A letter from the editor
What’s a word for infantilizing but being zapped from your 30s into your 20s?
At Pilates class while working very slowly on the Cadillac, I got distracted when a woman in the same outfit: sports bra, bike shorts - walked in. Except she had on these great grip socks, black with a very round hole on top, that made my own pink calfskin ballet shoes with the crisscross straps look prissy - and from complete focus on my shoulder pulls, I wavered. Distracted by a space between her tummy and the top band of her shorts. Meanwhile, my core had grown soft over the hiatus, sinking my whole facade like a butter sculpture at room temp.
Even when my teacher moved me to the barrel for side bends, my head was still in the Cadillac, back between the stirrups, not leaving from where I first gazed upon this lithe pretty creature, who had put on one of those Lululemon jackets while waiting for me to finish.
Mound of Butter, Antoine Vollon (1875/1885). From the National Gallery of Art.
My teacher put me out of my misery at the end of my session when she introduced us, as mists of sanitizer dried on the equipment. “How old are you now?” She asked. “22,” came the girlish response.
​
Whoosh! Went the breath held inside me.
​
“She’s a ballerina,” my teacher said, including me with her body language.

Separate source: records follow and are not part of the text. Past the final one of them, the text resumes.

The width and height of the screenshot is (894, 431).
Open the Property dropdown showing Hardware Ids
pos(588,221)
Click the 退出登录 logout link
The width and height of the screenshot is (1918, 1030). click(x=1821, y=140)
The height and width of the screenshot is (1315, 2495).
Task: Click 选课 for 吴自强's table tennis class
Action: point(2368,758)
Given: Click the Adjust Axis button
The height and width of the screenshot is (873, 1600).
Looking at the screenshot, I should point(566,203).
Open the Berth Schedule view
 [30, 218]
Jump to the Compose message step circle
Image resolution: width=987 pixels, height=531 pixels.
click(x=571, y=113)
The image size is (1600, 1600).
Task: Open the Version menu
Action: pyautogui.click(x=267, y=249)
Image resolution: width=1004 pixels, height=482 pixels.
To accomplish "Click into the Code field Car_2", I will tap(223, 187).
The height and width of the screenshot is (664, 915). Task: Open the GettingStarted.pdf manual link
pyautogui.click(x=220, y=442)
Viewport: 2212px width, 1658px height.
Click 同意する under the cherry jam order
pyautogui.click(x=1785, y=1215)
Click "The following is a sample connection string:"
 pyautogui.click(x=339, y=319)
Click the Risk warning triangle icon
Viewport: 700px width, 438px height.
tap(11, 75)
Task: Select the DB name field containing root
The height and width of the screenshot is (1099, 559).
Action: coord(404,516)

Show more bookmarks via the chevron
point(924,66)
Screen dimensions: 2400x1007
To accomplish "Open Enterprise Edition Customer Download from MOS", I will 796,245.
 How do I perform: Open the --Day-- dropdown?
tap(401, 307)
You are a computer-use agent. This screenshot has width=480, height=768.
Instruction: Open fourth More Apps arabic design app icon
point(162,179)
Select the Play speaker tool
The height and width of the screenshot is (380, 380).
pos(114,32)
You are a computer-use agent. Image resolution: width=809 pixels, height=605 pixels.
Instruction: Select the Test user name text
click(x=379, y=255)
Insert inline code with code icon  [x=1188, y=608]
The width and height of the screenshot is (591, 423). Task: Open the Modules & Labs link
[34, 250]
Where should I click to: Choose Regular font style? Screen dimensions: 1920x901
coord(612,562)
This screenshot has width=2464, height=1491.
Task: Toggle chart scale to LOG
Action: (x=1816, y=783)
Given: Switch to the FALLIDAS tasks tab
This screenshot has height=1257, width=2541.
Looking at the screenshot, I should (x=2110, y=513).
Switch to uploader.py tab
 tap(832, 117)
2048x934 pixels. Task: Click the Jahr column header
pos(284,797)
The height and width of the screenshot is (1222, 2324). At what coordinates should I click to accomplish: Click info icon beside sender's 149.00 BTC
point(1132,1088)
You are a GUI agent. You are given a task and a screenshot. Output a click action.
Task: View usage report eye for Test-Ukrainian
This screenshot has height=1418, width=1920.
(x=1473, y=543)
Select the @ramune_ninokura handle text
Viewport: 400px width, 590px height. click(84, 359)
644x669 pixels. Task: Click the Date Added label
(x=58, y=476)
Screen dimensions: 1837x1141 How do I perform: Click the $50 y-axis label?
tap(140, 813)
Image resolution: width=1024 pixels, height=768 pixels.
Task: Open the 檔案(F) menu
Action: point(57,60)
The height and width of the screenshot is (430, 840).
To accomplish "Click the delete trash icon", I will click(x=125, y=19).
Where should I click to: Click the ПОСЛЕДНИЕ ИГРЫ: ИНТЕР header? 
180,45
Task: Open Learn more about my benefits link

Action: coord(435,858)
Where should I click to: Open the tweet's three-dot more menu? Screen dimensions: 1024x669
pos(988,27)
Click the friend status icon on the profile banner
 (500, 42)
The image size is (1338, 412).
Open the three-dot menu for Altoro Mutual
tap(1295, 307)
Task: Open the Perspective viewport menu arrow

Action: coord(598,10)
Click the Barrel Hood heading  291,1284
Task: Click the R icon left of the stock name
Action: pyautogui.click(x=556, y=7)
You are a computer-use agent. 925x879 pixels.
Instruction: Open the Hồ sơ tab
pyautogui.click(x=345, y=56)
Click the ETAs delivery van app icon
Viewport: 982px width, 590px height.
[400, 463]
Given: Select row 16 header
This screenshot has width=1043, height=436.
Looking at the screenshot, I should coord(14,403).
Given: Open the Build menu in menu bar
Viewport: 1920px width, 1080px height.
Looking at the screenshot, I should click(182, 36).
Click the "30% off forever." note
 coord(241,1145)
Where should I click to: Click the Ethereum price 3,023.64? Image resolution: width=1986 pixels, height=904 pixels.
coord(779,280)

“Anna‘s a fan! Of ballet.”
Female Torso and Sculpture Ideas II, CH OM Henry Moore, 1979, Tate
“Yes! I love to watch.”
​
To think that I was comparing my 33-year old body to a 22-year old athlete’s. But we do that don’t we?
​
In media we keep ourselves a manageable size, so we can all buy the same thing.
​
This is a magazine that resists commercial intentions. We don’t all have to fit a mold, that would be too efficient.
​
(But I still did search for the socks on the Internet, black, with the holes on top.)